Discussion in 'Gaming' started by Canadave, Feb 29, 2012.
Look up 5 posts.
Given EA's track record, a healthy dose of pessimism is pretty well justified.
That way, on the miniscule chance that it's good, we'll be pleasantly surprised.
Research that matter a little bit and you'll see why. What it mostly boils down to is, when you need to be connected to the internet to play you are now completely at the companies mercy.
That, and also not everyone has high-speed internet all the time. I spend most of my summer free time at a cabin in the woods (really!) where I have only a slow and patchy 3G connection - but I still bring my laptop to do some writing and photo editing and occasionally gaming. I won't buy a game I can only play when I'm in the city.
These DRM services don't require much bandwidth. Just enough to validate the license and record achievements.
My internet was down all morning, I only just got online. Thankfully, Minecraft allows me to play offline.
I like games that don't require me to be online. That's not to say that I don't have a good Internet connection or that I don't enjoy any online gaming. But sometimes I don't have internet or I just want to be somewhere away from the internet.
I saw your post, but I still remain unconvinced. It's the same as a keycode or a CD check (which they're doing away with, but used to be standard practice).
While I agree it's stupid to require and that, if you don't have a stable internet connection and likely would experience long periods of time where you can't play the game, you should factor that in, but I still think it's a tempest in a teapot if you otherwise think it will be a game you want to play.
And that tidbit is, for me, an absolute show-stopper.
You got a problem with that?
I don't like those things either, but neither of them allow the corporations to monitor my activity. If we allow them to control when we can play our games then they can take that ability away from us whenever they want and for whatever reasons they want. In what sort of universe is it okay for EA to ban people from playing singleplayer games that they legally purchased because they added a singleplayer mod? This isn't some conspiracy theory about what they might do in the future, they are already doing this.
I'm curious, would you be okay if your DVD player had to connect to the internet every time you tried to watch a movie? What about every time your MP3 player tried to play music? When you try to read a book on an e-reader? Where's the line for you?
The most obvious example being EA releases an expansion, maybe one thinks its lame or they don't want it, BZZT! EA decides to no longer validate the non updated game.
I still play SC4, if it had online validation does anyone think they would keep validating that when 5 comes out?
I think there's a slight difference. MP3 player isn't quite accurate. It's more like, would I buy an album that I need to connect to the internet? The difference I'm not entirely tethered to the internet.
I think it far more likely that they'd continue validating it than not.
This is good to see, SC4 with Rush Hour and some Mods is damn near perfect and awesome.
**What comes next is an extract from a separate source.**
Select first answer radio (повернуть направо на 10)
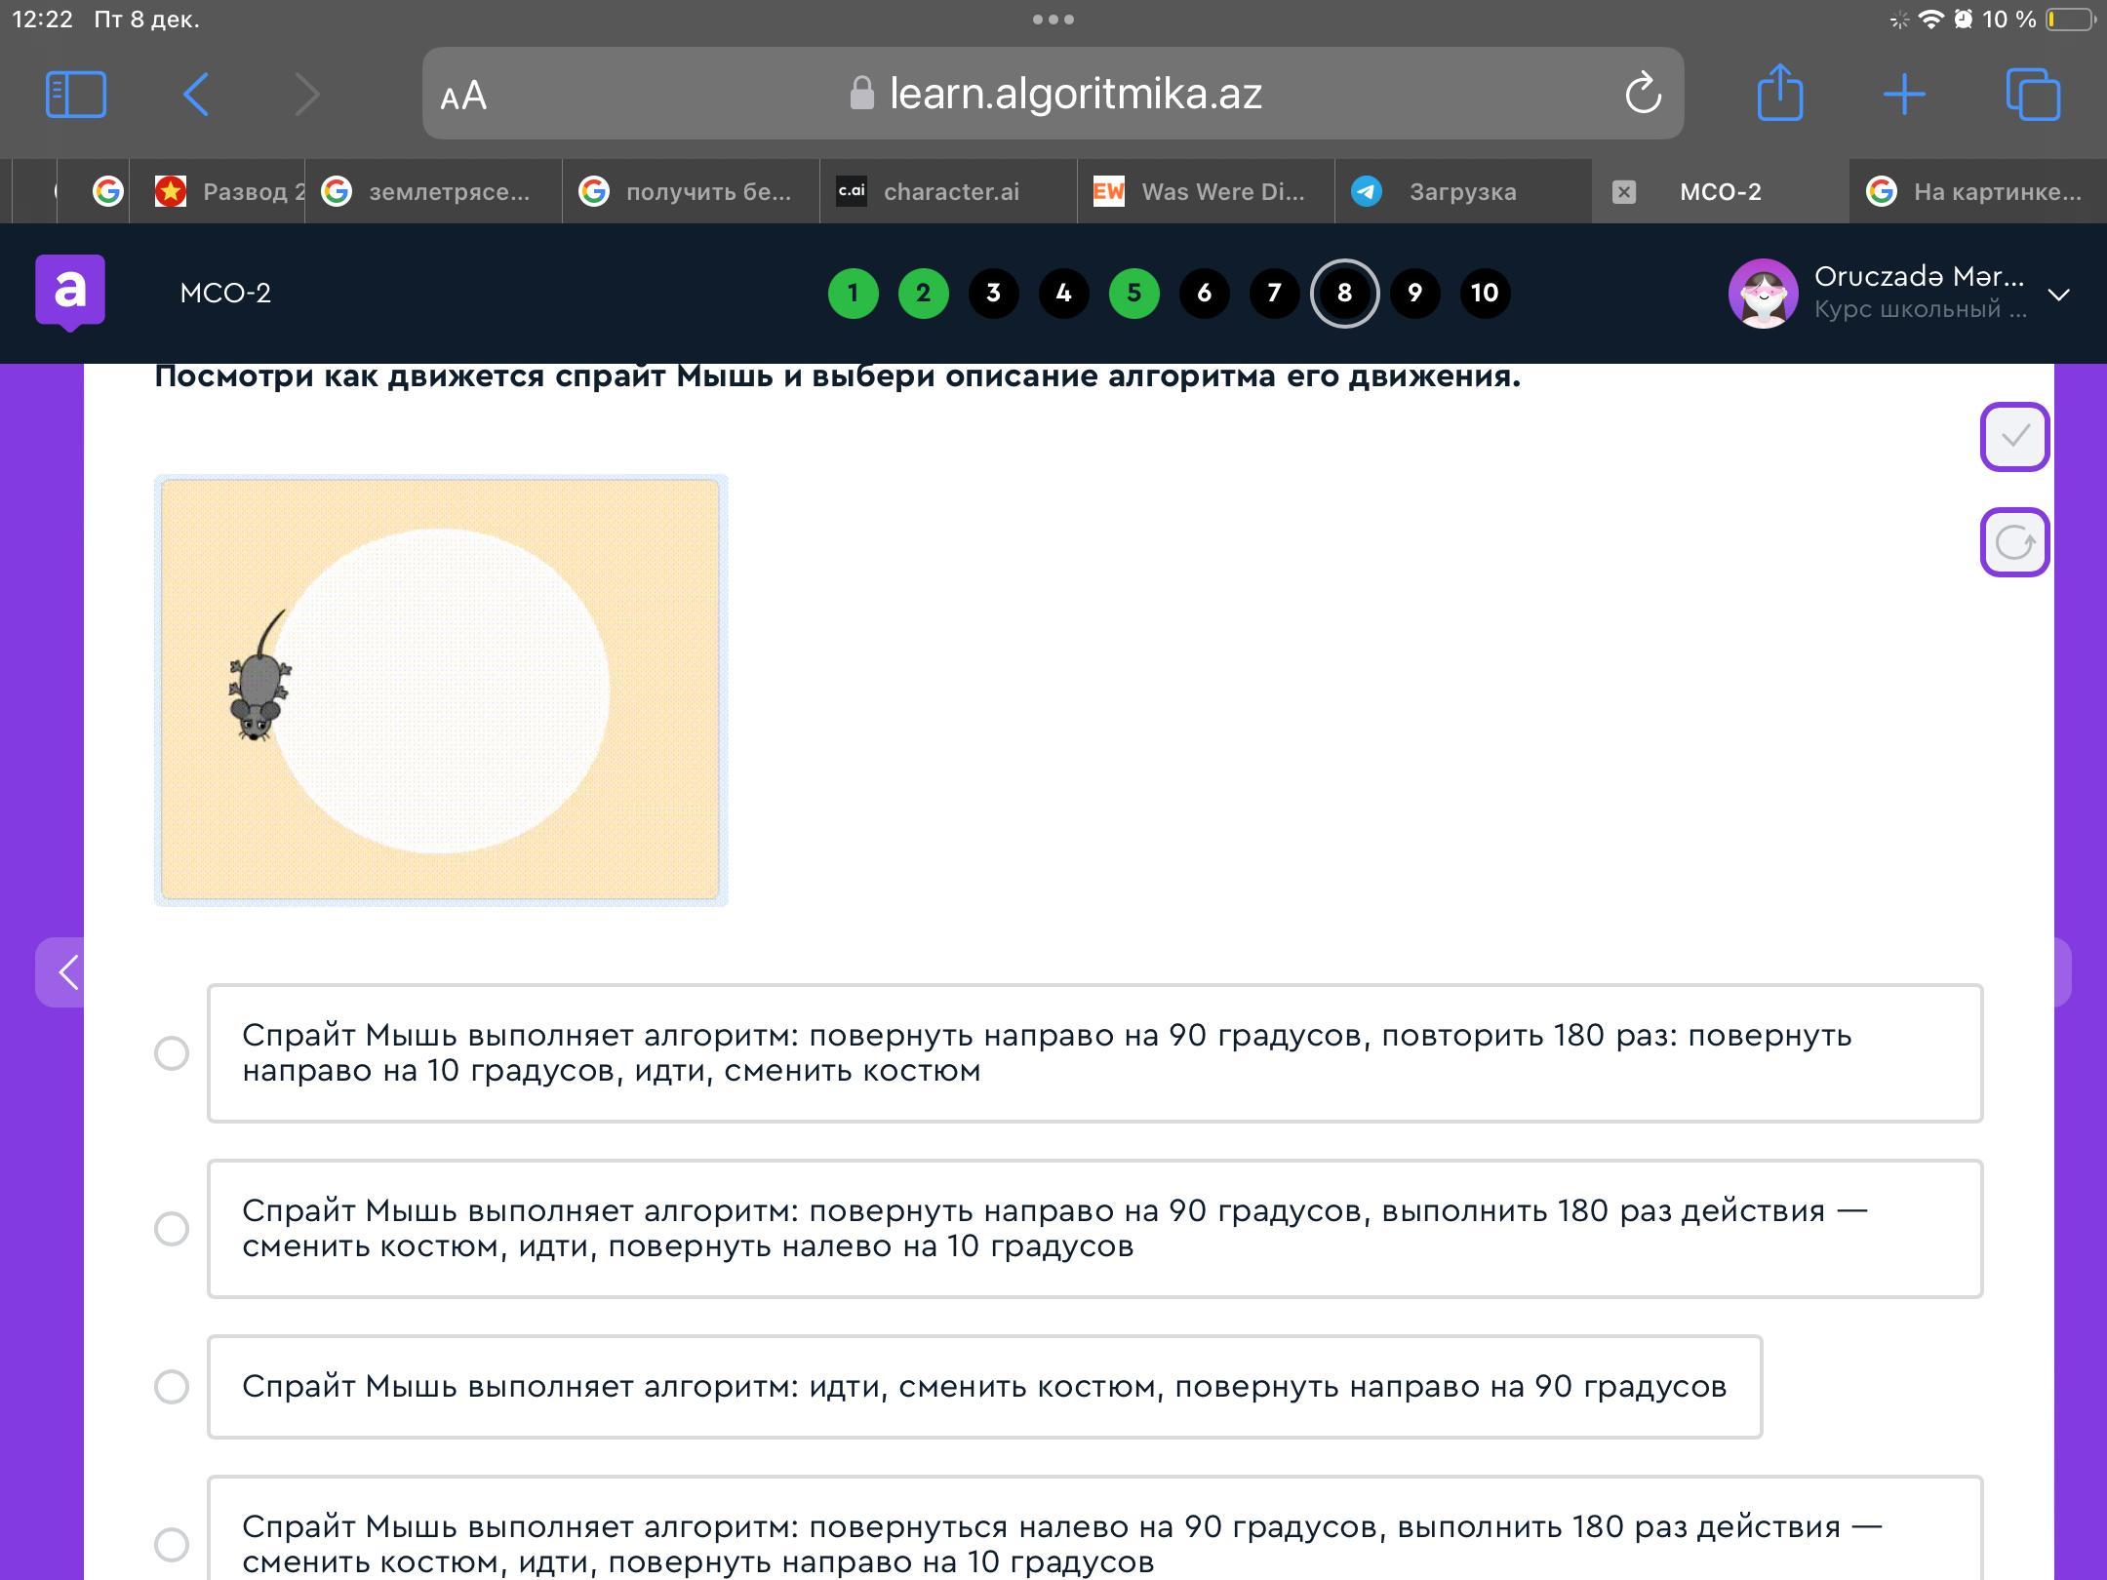The image size is (2107, 1580). [x=172, y=1053]
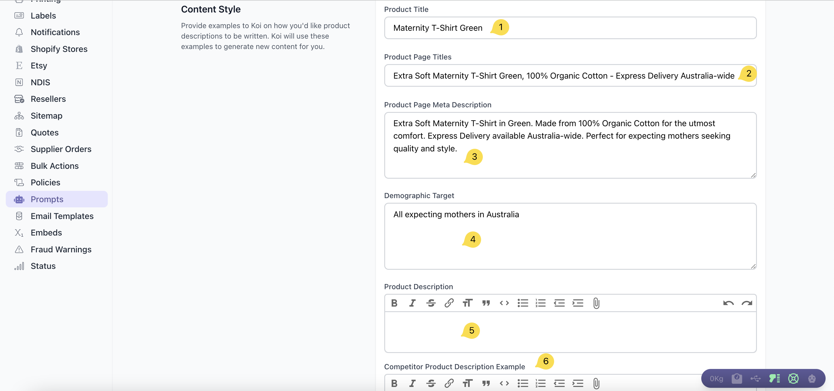Toggle heading style in Product Description toolbar

click(467, 303)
God, I hope this comes out good.
I'm confused about what you're trying to say here. Are you saying that it's not comparable because MP3 players are portable? So are laptops. But okay, for the sake of argument, replace the portable MP3 player in your mind with a stereo system. Would it be acceptable for your stereo to require online verification for every CD that you own before you can play them?
Ugh, the bad thing is this is going to force me to buy a new computer.
No, my point is the requirement I go online is the exception not the rule and I can independently evaluate whether it's worth it for that specific exception depending on how much I value the product.
If all my music required an internet connection, that would suck because I do listen to music on the road. However, I don't need to listen to every song while on the road. If my MP3 player came with an internet connection that would work on the road, I'd also consider that a plus.
The problem is that EA wants to make an always-on connection the rule for most of their games, that's why I refuse to purchase any such games. As a consumer, that's the best way I can make my displeasure at this kind of DRM known to them.
What will you do if EA bans mods from working with the game by preventing access to the game for anyone that has a mod installed? This practice is common for multiplayer games and EA have apparently prevented singleplayer mods in ME3, so it's not a far-fetched scenario. Since the supposed reason for the always-on connection is to track your stats for other players to see, they could easily decide that mods are verboten as they'd mess with your stats. Would you be okay with that?
My plan is to deal with each stage of the slippery slope on a case-by-case basis not just assume doing one thing will mean I have to accept everything.
I don't care about slopes or stuff like that. The game isn't an MMO, I don't want someone looking over my shoulder whenever they want to see if I'm doing what they want me to do.
I wouldn't buy cookie dough if Duncan Hines required me to update them on how I was using it.